At STAMPS this year the theme seems to be that OTUs are over and we should be calling sequences down to the nucleotide…

Rob Knight said QIIME will be doing that soon, Holmes and Meren presendted their methods to do it, and Robert Edgar talked said it’s the future and his method is coming soon.

I Tried the Holmes method. It works, and is easy to use at least to if you used R before.

Getting sequences exact seems better. Is there a mothur version of this coming? We didnt hear anything like that from Tracy but I figured its best to ask at the source.

Thanks for the question. I think that when you go to a meeting that is hosted by researchers that develop a method (e.g. oligotyping) you are going to hear a lot of good things about that method without much discussion of the problems. Meren has also said that 16S is dead, which of course it is not. Of course these types of biases would be found at a mothur workshop.

Oligotyping is something we’re definitely thinking about. The only thing I have to add at this point is that most of the methods out there are poorly validated and have been run on pretty crummy data with an error rate over 0.1% (ours is more around 0.01%). These methods would likely claim that non-random sequencing errors are separate oligotypes. For example, I suspect that if the methods were applied to a mock community you would see these oligotypes that differ by 1 nt as being unique oligotypes. With OTU-based approaches they would be absorbed. I also think that with PCR biases you would likely see “dynamics” for intragenomic variation of 16S sequences, which has frequently been used a claim to bolster support for the validity of an oligotype.


I haven’t had a chance to try DADA2 yet. They claim that they’re able to recover exactly the strains they put in and that mothur finds many spurious OTUs but they don’t seem to be doing any of the quality filtering steps? They jump from merge.contigs to chimera checking in their description? Anyone seen exactly how they processed with their comparison tools?

Ah they did have all their mothur code, I just didn’t look far enough in the file.

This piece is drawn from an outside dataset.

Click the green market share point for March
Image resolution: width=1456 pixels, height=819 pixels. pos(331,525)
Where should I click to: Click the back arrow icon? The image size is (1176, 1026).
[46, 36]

pcr.seqs(fasta=silva.bacteria.fasta, start=11894, end=25319, keepdots=F, processors=8)
#: make.contigs(file=m35M.files, processors=8)
#: screen.seqs(fasta=current, group=current, maxambig=0, maxlength=275, maxhomop=8)
#: unique.seqs()
#: count.seqs(name=current, group=current)
#: align.seqs(fasta=current, reference=silva.bacteria.pcr.fasta)
#: summary.seqs(fasta=m35M.trim.contigs.good.unique.align)
#: screen.seqs(fasta=current, count=current, start=1976, end=11549)
#: filter.seqs(fasta=current, vertical=T, trump=.)
#: count.seqs(name=current, group=current)
#: unique.seqs(fasta=current, count=current)
#: pre.cluster(fasta=current, count=current, diffs=2)
#: chimera.uchime(fasta=current, count=current, dereplicate=T)
#: remove.seqs(fasta=current, accnos=current)
#: summary.seqs(fasta=current, count=current)
#: dist.seqs(fasta=current, cutoff=0.20)
#: cluster(column=current, count=current)
#: make.shared(list=current, count=current, label=0.03)
#: get.oturep(column=current, count=current, list=current, fasta=current, label=0.03)

Thanks for the information!

but why am I getting a lot more oTus from mothur than Dada2?

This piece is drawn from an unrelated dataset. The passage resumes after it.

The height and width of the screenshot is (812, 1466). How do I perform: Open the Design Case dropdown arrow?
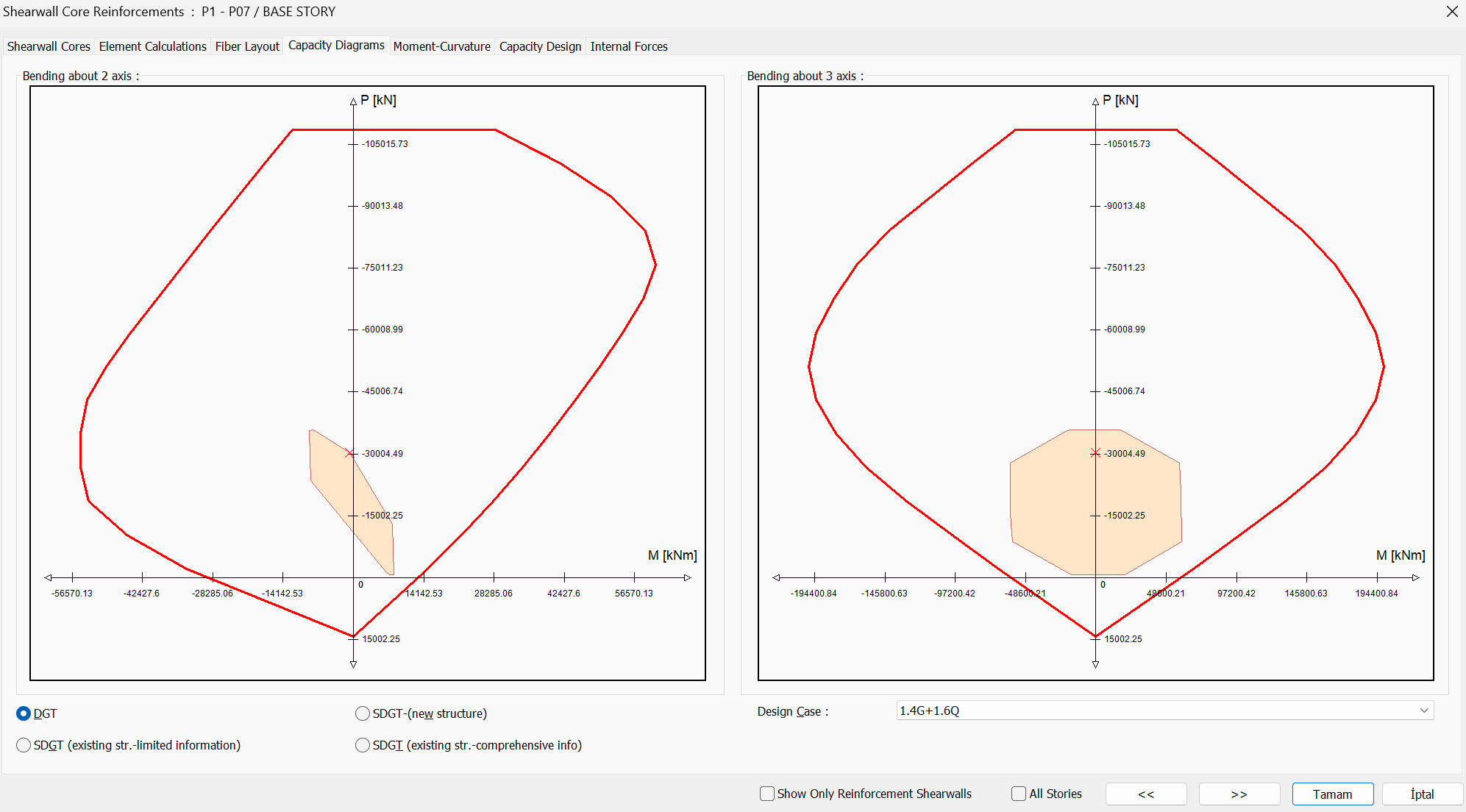[1423, 710]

I’d bet its from the error correcting model dada2 uses. I haven’t read their paper close enough to fully understand how it works. It’s not going back to the truly raw data (the way that pyronoise error corrected), so they’re error correcting off of the fastq?

You are right on both points. It’s a bit unintuitive, since dada2 is resolving sequences exactly, but the removal of errors by dada2 almost always results in significantly fewer inferred sequence variants than the number of OTUs that are output by OTU pipelines like mothur/QIIME.

Error correction is based off the quality scores in the fastqs, combined with a statistical model of error abundances. And error-correction makes chimera removal an easier problem, which helps there as well.